In an attempt to settle the difficulty of using the “big adapter”, a different pattern is being tested where different classes (inheriting from a Parameters base class) will be used for the Ansible module parameters (ModuleParameters) and the REST API parameters (ApiParameters).

Additionally, the base Parameters class will be changing its base definition to remove the __getattr__ definition that it has. This definition has introduced an added layer of difficulty when debugging problems because it implicitly swallows and errors that may be raised by invalid “dot” attribute access. For example, self.want.baz where exceptions raised in baz may be swallowed. The only indication that this has happened is that a post q.q call will never happen.

For example:

...
q.q("started here")
self.want.baz   # <-- raises exception internally
q.q("ended here")

In the above (when the situation that I described above happens) the second q.q call will never happen. There will be no entry in the q log file location, but success of the module may actually happen! This is a can of worms, so we need to eliminate it before we regret it.

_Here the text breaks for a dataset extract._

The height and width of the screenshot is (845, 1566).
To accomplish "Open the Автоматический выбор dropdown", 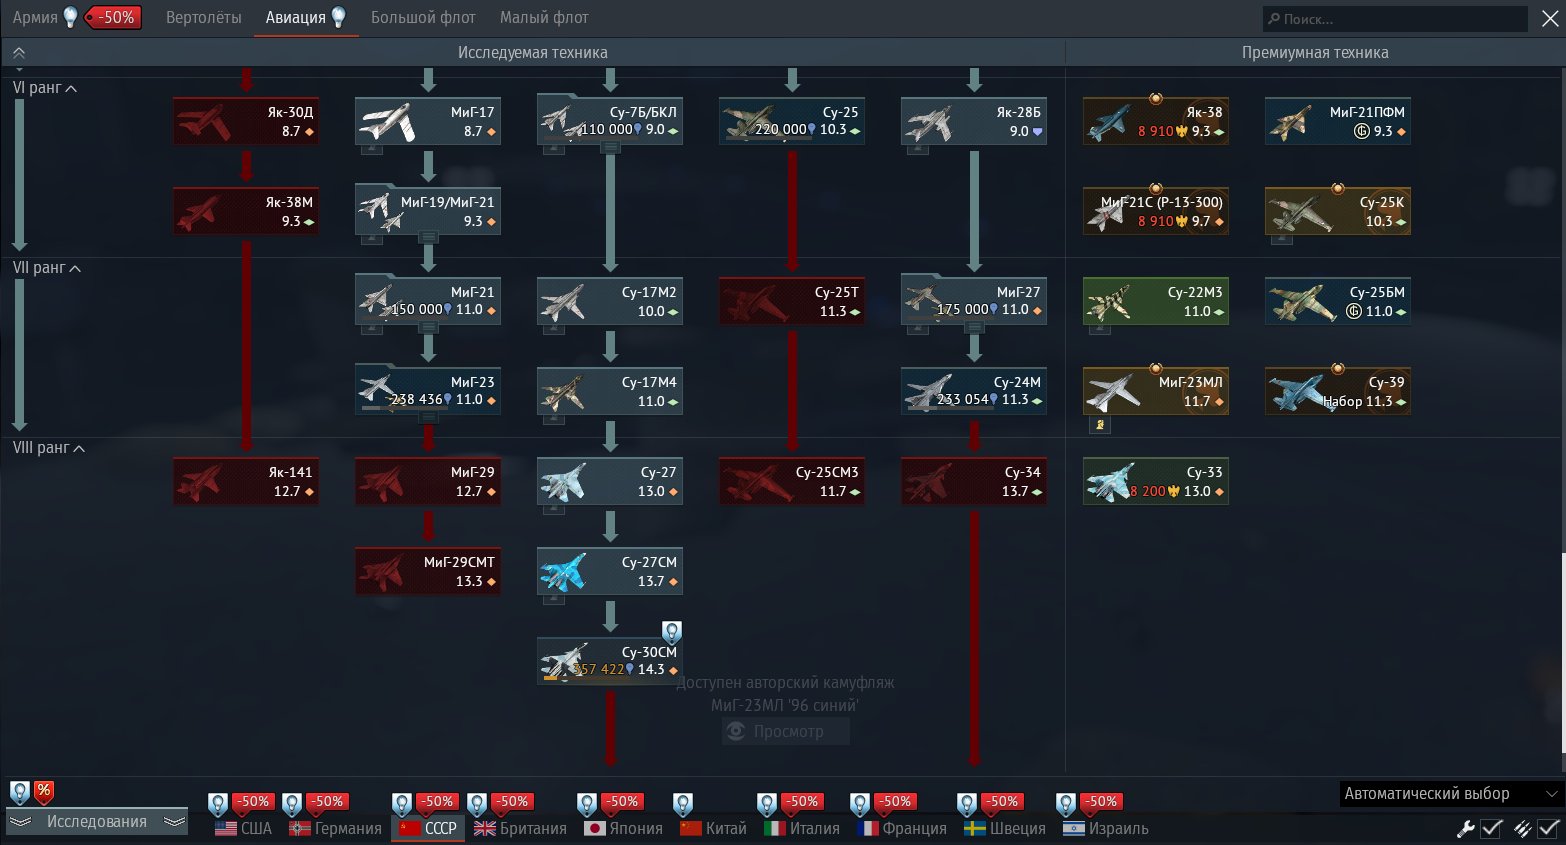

The base Parameters class will also have it’s signature changed from:

def __init__(self, params=None):

To a version that allows for a free-form of parameters and selectively chooses “special” parameters to do key things with. The new signature is:

def __init__(self, *args, **kwargs):

This allows us to expand on what the “valid” kwargs to the init method are. To begin with, there are two args that the base Parameters classes will know about. They are:

  • params
  • client

The former is no different than the way things work today; the exception being that you will need to be explicit when supplies params to a Parameters derived class because params is no longer just assumed to be the default. To change your code would require the following:

# legacy version
self.want = Parameters(self.client.module.params)

Be changed to:

# current version
self.want = ModuleParameters(params=self.client.module.params)

The later client parameter is new to the Parameters base class. In existing code bases it is possible to add this functionality to your concrete Parameter classes, but it is not obvious how, nor well-documented.

For example, today the following would need to be accomplished:

self.want = Parameters()
self.want.client = self.client
self.want.update(self.client.module.params)

You can change this to the following:

self.want = ModuleParameters(
    client=self.client,
    params=self.client.module.params
)

Any concrete params class that inherits from the Parameters base class will be able to use the method shown above.

The client= feature seems like it was added only to make the above easier and more explicit. That, however, was more an unintended consequence than a goal. The real purpose for doing the above was for the following:

  • BIG-IQ
  • Unit tests (for BIG-IQ)

Note

My assumptions here are based on the work that others have done in this area.

You see, the BIG-IQ code-base will require situations where the concrete Parameters classes themselves will be responsible for reading data from the remote device.

This is because, in many circumstances, we cannot know all of the resources and their attributes that we need to deal without, without querying for data using a resource attribute itself as input.

Surprisingly, we know this is going to be a problem, because we’ve already experienced it when making modules for F5 products.